» **The task**
Every record must be copied exactly, from first line to last.

%%

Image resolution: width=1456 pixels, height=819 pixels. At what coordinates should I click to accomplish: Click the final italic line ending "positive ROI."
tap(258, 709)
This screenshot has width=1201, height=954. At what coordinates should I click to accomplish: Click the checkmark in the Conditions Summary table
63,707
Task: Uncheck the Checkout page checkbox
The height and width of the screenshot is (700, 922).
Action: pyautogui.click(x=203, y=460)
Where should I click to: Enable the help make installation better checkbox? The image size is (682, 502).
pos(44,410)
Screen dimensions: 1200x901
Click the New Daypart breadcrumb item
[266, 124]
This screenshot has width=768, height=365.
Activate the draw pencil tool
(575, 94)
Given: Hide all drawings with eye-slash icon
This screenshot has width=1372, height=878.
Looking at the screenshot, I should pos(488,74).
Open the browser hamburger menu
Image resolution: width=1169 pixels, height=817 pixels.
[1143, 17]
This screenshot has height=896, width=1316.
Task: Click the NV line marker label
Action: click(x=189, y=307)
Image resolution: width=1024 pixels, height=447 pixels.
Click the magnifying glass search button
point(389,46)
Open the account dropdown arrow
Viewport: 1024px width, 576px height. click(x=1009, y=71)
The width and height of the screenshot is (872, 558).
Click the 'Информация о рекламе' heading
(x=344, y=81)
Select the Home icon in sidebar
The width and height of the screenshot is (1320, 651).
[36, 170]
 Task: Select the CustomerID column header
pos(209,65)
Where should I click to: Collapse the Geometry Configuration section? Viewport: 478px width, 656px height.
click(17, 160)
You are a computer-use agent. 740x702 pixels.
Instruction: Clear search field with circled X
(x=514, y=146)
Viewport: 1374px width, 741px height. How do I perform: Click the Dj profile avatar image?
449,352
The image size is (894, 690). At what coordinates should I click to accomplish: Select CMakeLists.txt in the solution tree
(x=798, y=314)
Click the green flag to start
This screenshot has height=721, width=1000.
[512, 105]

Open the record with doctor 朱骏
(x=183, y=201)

%%

» **Finished task**
Image resolution: width=1456 pixels, height=819 pixels. At what coordinates should I click to accomplish: Click the final italic line ending "positive ROI."
tap(258, 709)
This screenshot has width=1201, height=954. At what coordinates should I click to accomplish: Click the checkmark in the Conditions Summary table
63,707
Task: Uncheck the Checkout page checkbox
The height and width of the screenshot is (700, 922).
Action: pyautogui.click(x=203, y=460)
Where should I click to: Enable the help make installation better checkbox? The image size is (682, 502).
pos(44,410)
Screen dimensions: 1200x901
Click the New Daypart breadcrumb item
[266, 124]
This screenshot has width=768, height=365.
Activate the draw pencil tool
(575, 94)
Given: Hide all drawings with eye-slash icon
This screenshot has width=1372, height=878.
Looking at the screenshot, I should pos(488,74).
Open the browser hamburger menu
Image resolution: width=1169 pixels, height=817 pixels.
[1143, 17]
This screenshot has height=896, width=1316.
Task: Click the NV line marker label
Action: click(x=189, y=307)
Image resolution: width=1024 pixels, height=447 pixels.
Click the magnifying glass search button
point(389,46)
Open the account dropdown arrow
Viewport: 1024px width, 576px height. click(x=1009, y=71)
The width and height of the screenshot is (872, 558).
Click the 'Информация о рекламе' heading
(x=344, y=81)
Select the Home icon in sidebar
The width and height of the screenshot is (1320, 651).
[36, 170]
 Task: Select the CustomerID column header
pos(209,65)
Where should I click to: Collapse the Geometry Configuration section? Viewport: 478px width, 656px height.
click(17, 160)
You are a computer-use agent. 740x702 pixels.
Instruction: Clear search field with circled X
(x=514, y=146)
Viewport: 1374px width, 741px height. How do I perform: Click the Dj profile avatar image?
449,352
The image size is (894, 690). At what coordinates should I click to accomplish: Select CMakeLists.txt in the solution tree
(x=798, y=314)
Click the green flag to start
This screenshot has height=721, width=1000.
[512, 105]

Open the record with doctor 朱骏
(x=183, y=201)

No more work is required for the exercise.